I have a data set that will be used for time series. the date column is currently structured as follows:
> head(cam_shiller)
div stock dates
1 0.495 7.09 1933m1
2 0.490 6.25 1933m2
3 0.485 6.23 1933m3
4 0.480 6.89 1933m4
5 0.475 8.87 1933m5
6 0.470 10.39 1933m6
If I'm not mistaken, monthly data for time series should look like this: yyyy-mm.
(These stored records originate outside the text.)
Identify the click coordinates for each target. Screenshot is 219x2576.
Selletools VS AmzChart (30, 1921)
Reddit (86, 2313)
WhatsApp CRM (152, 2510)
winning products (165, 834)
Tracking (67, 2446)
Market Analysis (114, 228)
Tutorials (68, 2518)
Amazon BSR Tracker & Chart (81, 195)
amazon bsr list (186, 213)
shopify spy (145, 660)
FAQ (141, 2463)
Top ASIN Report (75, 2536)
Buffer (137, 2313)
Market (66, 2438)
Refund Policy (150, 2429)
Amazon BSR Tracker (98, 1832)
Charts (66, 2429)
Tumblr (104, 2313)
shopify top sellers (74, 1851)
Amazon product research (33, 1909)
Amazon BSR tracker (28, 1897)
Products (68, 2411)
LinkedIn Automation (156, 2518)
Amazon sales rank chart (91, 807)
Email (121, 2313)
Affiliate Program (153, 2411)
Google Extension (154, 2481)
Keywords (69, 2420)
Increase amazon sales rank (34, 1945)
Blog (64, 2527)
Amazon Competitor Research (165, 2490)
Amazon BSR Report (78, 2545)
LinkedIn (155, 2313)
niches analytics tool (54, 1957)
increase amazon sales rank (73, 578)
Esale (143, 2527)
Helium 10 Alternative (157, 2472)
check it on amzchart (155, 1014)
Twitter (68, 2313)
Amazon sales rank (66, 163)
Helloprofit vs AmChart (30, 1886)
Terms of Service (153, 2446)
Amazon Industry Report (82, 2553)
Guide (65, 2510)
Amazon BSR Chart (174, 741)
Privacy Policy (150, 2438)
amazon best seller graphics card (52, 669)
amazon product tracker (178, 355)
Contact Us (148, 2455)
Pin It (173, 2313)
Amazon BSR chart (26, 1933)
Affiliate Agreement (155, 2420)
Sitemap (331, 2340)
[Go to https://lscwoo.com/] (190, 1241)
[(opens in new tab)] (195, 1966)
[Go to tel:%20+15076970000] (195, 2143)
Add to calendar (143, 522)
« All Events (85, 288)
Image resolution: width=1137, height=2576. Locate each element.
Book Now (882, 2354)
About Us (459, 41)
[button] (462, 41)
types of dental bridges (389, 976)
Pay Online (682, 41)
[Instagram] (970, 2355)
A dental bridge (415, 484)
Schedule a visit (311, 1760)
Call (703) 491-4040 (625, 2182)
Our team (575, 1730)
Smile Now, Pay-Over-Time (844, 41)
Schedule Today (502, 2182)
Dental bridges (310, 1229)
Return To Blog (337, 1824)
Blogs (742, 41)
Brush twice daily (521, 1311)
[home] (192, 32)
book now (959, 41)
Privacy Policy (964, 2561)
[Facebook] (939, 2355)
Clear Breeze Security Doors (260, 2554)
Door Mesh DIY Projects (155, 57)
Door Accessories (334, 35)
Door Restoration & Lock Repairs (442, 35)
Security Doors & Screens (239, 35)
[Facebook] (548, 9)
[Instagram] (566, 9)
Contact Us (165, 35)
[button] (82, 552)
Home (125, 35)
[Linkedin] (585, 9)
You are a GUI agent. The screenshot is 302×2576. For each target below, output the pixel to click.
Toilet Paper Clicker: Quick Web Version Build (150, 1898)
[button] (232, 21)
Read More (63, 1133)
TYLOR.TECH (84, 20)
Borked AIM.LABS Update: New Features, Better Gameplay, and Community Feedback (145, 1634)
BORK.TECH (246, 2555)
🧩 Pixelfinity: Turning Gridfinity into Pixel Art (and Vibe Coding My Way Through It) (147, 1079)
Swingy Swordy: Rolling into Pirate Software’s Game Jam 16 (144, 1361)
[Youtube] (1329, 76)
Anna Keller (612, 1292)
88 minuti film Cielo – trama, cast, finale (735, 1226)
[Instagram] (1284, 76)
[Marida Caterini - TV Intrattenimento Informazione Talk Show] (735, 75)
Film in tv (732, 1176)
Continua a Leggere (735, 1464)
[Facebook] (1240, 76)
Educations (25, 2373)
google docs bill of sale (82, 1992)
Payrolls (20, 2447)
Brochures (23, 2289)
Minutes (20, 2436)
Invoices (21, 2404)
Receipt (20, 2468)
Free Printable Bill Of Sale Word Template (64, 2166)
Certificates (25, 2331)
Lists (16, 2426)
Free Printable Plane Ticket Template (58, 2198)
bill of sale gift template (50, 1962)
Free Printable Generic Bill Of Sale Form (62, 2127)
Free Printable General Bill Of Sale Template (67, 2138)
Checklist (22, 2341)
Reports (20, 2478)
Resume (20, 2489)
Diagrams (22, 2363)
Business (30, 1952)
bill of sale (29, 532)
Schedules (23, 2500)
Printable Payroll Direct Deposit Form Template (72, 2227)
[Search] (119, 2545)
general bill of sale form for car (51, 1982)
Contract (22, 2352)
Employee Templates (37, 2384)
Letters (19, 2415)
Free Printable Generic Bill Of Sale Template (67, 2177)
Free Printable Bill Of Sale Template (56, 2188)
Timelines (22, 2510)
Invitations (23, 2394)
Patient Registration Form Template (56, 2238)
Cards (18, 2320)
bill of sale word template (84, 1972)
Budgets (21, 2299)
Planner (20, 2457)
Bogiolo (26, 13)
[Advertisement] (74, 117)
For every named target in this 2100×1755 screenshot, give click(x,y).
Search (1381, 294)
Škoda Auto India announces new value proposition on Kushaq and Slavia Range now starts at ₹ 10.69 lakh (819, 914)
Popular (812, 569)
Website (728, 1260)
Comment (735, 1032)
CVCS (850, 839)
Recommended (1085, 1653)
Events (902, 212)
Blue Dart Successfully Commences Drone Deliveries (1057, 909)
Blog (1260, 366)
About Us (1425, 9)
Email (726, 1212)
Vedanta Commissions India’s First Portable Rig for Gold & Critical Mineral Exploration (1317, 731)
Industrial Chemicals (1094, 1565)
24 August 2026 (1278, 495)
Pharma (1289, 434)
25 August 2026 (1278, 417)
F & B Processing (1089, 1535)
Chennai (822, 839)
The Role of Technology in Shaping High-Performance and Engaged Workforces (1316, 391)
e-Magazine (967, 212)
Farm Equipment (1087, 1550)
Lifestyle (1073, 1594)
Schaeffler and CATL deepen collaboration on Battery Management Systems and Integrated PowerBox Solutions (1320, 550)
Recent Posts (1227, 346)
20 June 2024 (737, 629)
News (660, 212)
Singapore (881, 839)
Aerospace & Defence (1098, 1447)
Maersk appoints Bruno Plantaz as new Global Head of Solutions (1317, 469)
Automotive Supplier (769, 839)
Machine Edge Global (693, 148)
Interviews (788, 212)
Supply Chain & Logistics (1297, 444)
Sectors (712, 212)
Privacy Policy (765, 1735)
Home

So I'm trying to make my date column look like this:
div stock dates
1 0.495 7.09 1933-01
2 0.490 6.25 1933-02
3 0.485 6.23 1933-03
4 0.480 6.89 1933-04
5 0.475 8.87 1933-05
6 0.470 10.39 1933-06
However, using the as.yearmo
function produces a column full of NAs. I tried removing the 'm' and replacing it with a dash, and then running as.yearmo
again. Now the results look like this:
div stock dates
1 0.495 7.09 Jan 1933
2 0.490 6.25 Feb 1933
3 0.485 6.23 Mar 1933
4 0.480 6.89 Apr 1933
5 0.475 8.87 May 1933
6 0.470 10.39 Jun 1933
How do I change the dates into the yyyy-mm format?
library(zoo)
cam_shiller = read.csv('https://raw.githubusercontent.com/bandcar/Examples/main/cam_shiller.csv')
cam_shiller$dates = gsub('m', '-', cam_shiller$dates)
cam_shiller$dates = as.yearmon(cam_shiller$dates)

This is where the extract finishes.